ROMA – “Stasera in tivù lo sfollatore di consensi”, questo il titolo dell’articolo a firma di Andrea Scanzi sulle pagine del Fatto Quotidiano in edicola oggi, venerdì 7 febbraio.
È una nuova categoria mediatica: lo sfollatore di consenso. Il desertificatore di voti. Fa parte di una forza politica. È convinto di aiutare la causa, e in effetti la aiuta. Solo che è la causa degli altri: degli avversari. Una delle più instancabili sfollatrici di consensi nella storia della politica italiana è Paola De Micheli.
Bersaniana e lettiana di ferro, denota una propensione al masochismo al cui confronto Sacher-Masoch era De Sade. Prima delle elezioni nazionali del 2013, quelle che il Pd non poteva perdere (e invece c’è riuscito: fenomeni), la De Micheli soleva occupare ogni spazio televisivo immaginabile. La voce da Wanna Marchi e la sicumera di chi è misteriosamente convinto di apparire arguta, dopo il rovescio elettorale elaborò rapidamente il lutto. Poi scomparve, giusto un po’, dalle agorà televisive. Si è tornati a parlare di lei quando, durante la presentazione dell’agiografia di Bersani, ha accusato Renzi di avere impallinato Prodi (rimane la sua dichiarazione più sensata). Lunedì scorso era a Piazzapulita . Si presume che, guardando la puntata, Matteo Renzi abbia distrutto dalla rabbia tutti i 45 giri di Righeira (autografati). Ogni volta che la De Micheli parlava, un punto percentuale del Pd moriva. Ascoltandola e guardandola, saliva negli spettatori la voglia irresistibile di votare tutti. Ma proprio tutti. Tranne il Pd. A un certo punto Antonino Monteleone le ha ricordato che durante il voto sullo scudo fiscale era assente. E quella assenza, unita a molte altre dei parlamentari piddini, risultò decisiva. “Dov’era, De Micheli?”. E lei, arrogante e comicamente sprezzante: “Boh”. Una frase che, da sola, dà la misura di cosa sia stata la cosiddetta “opposizione” negli ultimi vent’anni in Italia (…)

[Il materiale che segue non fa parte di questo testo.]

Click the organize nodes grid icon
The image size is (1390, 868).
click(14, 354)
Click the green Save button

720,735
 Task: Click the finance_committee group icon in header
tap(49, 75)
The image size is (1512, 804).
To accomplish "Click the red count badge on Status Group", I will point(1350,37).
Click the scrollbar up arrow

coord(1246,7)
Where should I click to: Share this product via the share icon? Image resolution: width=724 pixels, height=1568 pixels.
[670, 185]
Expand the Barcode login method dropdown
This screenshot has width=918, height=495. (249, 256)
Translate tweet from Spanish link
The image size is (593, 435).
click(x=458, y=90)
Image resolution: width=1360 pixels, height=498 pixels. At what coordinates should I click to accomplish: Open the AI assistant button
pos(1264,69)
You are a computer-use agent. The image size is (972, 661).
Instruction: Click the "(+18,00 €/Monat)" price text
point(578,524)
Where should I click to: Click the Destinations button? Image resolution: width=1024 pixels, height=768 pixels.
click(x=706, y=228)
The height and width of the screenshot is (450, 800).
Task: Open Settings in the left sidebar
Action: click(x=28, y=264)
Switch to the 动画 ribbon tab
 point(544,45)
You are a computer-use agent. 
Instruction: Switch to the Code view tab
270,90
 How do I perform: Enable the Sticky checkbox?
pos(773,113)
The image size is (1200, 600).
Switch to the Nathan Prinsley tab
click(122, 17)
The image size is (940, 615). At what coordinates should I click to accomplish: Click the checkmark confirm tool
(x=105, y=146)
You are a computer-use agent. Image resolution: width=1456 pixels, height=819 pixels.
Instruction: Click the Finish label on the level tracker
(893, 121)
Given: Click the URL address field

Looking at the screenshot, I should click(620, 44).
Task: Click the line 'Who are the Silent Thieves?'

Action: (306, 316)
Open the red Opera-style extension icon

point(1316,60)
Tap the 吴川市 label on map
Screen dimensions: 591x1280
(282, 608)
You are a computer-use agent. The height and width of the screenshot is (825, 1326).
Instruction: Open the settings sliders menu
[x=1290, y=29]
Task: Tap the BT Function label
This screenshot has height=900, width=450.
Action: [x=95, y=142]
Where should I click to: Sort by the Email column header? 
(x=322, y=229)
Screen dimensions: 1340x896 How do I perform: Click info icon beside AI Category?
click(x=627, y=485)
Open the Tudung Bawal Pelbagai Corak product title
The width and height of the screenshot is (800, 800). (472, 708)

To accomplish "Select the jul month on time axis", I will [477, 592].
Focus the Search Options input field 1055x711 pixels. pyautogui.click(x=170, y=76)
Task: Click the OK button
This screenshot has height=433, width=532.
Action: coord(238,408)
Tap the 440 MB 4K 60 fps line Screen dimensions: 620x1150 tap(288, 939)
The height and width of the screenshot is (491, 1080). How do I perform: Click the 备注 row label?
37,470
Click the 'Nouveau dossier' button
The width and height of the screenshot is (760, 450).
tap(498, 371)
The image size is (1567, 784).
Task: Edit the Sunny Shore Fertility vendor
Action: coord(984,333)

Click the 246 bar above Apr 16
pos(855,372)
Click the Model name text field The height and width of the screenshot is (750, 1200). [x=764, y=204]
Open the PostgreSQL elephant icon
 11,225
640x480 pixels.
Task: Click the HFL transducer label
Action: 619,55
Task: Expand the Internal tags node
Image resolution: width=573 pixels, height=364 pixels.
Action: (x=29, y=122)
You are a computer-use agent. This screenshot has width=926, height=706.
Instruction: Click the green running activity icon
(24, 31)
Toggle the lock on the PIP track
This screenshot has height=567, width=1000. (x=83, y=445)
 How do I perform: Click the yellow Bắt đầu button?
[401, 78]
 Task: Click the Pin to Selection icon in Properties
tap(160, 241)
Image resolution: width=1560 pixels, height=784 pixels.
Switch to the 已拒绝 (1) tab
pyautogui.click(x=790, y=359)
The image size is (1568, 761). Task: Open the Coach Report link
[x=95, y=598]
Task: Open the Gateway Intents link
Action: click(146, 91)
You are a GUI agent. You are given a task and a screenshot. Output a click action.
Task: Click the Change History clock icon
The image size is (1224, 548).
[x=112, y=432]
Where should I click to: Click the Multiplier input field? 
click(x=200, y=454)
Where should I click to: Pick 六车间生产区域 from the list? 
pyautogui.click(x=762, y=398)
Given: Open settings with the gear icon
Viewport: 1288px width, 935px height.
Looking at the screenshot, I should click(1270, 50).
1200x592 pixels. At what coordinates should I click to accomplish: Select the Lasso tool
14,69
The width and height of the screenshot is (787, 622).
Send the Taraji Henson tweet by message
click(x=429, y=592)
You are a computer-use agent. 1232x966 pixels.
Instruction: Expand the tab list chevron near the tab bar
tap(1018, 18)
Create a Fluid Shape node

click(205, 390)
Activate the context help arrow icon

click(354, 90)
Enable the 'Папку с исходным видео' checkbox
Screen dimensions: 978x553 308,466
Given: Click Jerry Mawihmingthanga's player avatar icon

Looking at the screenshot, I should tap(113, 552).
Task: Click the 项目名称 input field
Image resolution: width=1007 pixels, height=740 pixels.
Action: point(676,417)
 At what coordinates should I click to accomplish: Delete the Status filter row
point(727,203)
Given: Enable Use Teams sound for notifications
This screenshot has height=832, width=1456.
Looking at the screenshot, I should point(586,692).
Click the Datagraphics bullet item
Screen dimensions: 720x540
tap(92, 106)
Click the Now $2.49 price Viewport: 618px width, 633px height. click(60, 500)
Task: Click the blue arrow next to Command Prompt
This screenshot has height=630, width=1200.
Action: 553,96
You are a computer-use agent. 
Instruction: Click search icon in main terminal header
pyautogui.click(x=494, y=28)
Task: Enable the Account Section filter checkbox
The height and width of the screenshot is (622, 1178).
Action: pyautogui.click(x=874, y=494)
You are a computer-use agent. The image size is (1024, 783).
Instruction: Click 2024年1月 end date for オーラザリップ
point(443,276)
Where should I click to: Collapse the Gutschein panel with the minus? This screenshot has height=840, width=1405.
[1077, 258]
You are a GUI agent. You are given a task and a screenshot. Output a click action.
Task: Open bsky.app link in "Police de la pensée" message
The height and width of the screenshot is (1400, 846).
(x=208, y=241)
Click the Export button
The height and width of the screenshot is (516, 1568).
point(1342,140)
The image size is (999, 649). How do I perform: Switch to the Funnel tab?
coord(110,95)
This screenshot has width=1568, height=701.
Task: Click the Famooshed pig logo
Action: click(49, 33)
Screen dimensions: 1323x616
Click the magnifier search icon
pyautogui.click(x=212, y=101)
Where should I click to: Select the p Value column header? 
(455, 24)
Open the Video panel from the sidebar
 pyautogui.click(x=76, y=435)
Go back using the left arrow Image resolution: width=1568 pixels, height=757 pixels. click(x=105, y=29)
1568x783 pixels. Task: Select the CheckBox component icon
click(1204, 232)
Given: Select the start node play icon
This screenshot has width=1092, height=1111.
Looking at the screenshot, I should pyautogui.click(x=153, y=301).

Il desertificatore di voti, talora, è usato dalle tivù proprio in quanto tale: lo si chiama, e richiama, perché la sua presenza risulta così caricaturale da indurre a non votare mai e poi mai la forza che il Fantozzi inconsapevole glorifica. Il movimento più odiato dalla tivù è il Movimento 5 Stelle, ed è per questo che diviene preziosa la megalomania catodica di Paolo Becchi. Viene presentato addirittura come “ideologo”, e se fosse vero il M5S potrebbe – anzi dovrebbe – ritirarsi subito dalla competizione politica: così, per umana decenza. La barba pensosa e la presenza scenica di un Beruschi convinto chissà perché d’esser filosofo, Becchi era lunedì a Piazzapulita e martedì a Ballarò. Con precisione chirurgica, bastavano due o tre sue frasi per vanificare l’operato di un anno dei Di Maio e Villarosa. Lanciati a bomba contro se stessi, gli sfollatori di consensi sono manna dal cielo per i nemici. Null’altro che Cassandra elettorali. Quel che toccano, distruggono. Quel che celebrano, frana. Quel che incensano, sfiorisce. Una prece.